INSTRUCTIONS TO FOLLOW: Recast the items as a numbered list, from the line containing "Describe the element at coordinates (316, 326)" through the last line of the items, both ends included. Leave out blank lines.

Stored entries
________

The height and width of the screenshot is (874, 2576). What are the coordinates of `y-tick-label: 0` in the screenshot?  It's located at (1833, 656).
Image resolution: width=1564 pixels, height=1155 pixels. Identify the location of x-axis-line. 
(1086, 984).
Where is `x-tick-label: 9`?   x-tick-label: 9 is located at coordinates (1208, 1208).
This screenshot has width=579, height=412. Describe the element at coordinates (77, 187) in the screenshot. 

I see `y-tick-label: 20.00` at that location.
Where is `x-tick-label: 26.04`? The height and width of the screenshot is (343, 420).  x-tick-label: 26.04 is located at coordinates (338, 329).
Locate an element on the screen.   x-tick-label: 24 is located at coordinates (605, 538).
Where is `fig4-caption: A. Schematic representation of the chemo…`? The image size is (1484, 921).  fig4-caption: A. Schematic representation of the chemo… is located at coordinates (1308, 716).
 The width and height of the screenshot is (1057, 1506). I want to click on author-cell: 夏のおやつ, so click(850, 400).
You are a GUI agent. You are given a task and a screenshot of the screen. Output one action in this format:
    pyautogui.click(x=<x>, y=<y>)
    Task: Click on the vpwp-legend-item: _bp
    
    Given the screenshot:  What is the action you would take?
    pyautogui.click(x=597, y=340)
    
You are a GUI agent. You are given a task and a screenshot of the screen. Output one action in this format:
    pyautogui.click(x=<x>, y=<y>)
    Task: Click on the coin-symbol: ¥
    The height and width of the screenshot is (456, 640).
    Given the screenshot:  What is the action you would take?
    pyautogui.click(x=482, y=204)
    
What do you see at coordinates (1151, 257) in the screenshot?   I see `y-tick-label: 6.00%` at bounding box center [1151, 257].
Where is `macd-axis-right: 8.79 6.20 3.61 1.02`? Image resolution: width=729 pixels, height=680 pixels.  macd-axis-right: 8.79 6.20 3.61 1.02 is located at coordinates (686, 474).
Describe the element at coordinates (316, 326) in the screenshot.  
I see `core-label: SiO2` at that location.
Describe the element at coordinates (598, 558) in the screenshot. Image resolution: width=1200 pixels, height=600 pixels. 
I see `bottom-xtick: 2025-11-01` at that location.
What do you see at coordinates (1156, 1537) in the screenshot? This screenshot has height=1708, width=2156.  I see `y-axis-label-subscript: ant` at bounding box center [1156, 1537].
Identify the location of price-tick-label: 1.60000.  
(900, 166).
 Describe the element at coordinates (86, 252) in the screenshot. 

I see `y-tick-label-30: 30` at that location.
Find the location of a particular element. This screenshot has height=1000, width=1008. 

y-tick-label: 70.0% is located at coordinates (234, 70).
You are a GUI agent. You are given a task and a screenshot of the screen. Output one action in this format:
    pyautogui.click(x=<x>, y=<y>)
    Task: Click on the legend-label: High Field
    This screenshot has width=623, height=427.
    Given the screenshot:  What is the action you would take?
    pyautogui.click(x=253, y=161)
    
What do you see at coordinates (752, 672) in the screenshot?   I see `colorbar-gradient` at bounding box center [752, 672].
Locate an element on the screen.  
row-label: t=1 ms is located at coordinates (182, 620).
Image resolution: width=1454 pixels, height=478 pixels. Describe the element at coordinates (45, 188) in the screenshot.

________

WRITTEN SOLUTION:
1. Describe the element at coordinates (316, 326) in the screenshot.  
2. I see `core-label: SiO2` at that location.
3. Describe the element at coordinates (598, 558) in the screenshot. Image resolution: width=1200 pixels, height=600 pixels. 
4. I see `bottom-xtick: 2025-11-01` at that location.
5. What do you see at coordinates (1156, 1537) in the screenshot? This screenshot has height=1708, width=2156.  I see `y-axis-label-subscript: ant` at bounding box center [1156, 1537].
6. Identify the location of price-tick-label: 1.60000.  
7. (900, 166).
8.  Describe the element at coordinates (86, 252) in the screenshot. 
9. I see `y-tick-label-30: 30` at that location.
10. Find the location of a particular element. This screenshot has height=1000, width=1008. 
11. y-tick-label: 70.0% is located at coordinates (234, 70).
12. You are a GUI agent. You are given a task and a screenshot of the screen. Output one action in this format:
13.     pyautogui.click(x=<x>, y=<y>)
14.     Task: Click on the legend-label: High Field
15.     This screenshot has width=623, height=427.
16.     Given the screenshot:  What is the action you would take?
17.     pyautogui.click(x=253, y=161)
18. What do you see at coordinates (752, 672) in the screenshot?   I see `colorbar-gradient` at bounding box center [752, 672].
19. Locate an element on the screen.  
20. row-label: t=1 ms is located at coordinates (182, 620).
21. Image resolution: width=1454 pixels, height=478 pixels. Describe the element at coordinates (45, 188) in the screenshot.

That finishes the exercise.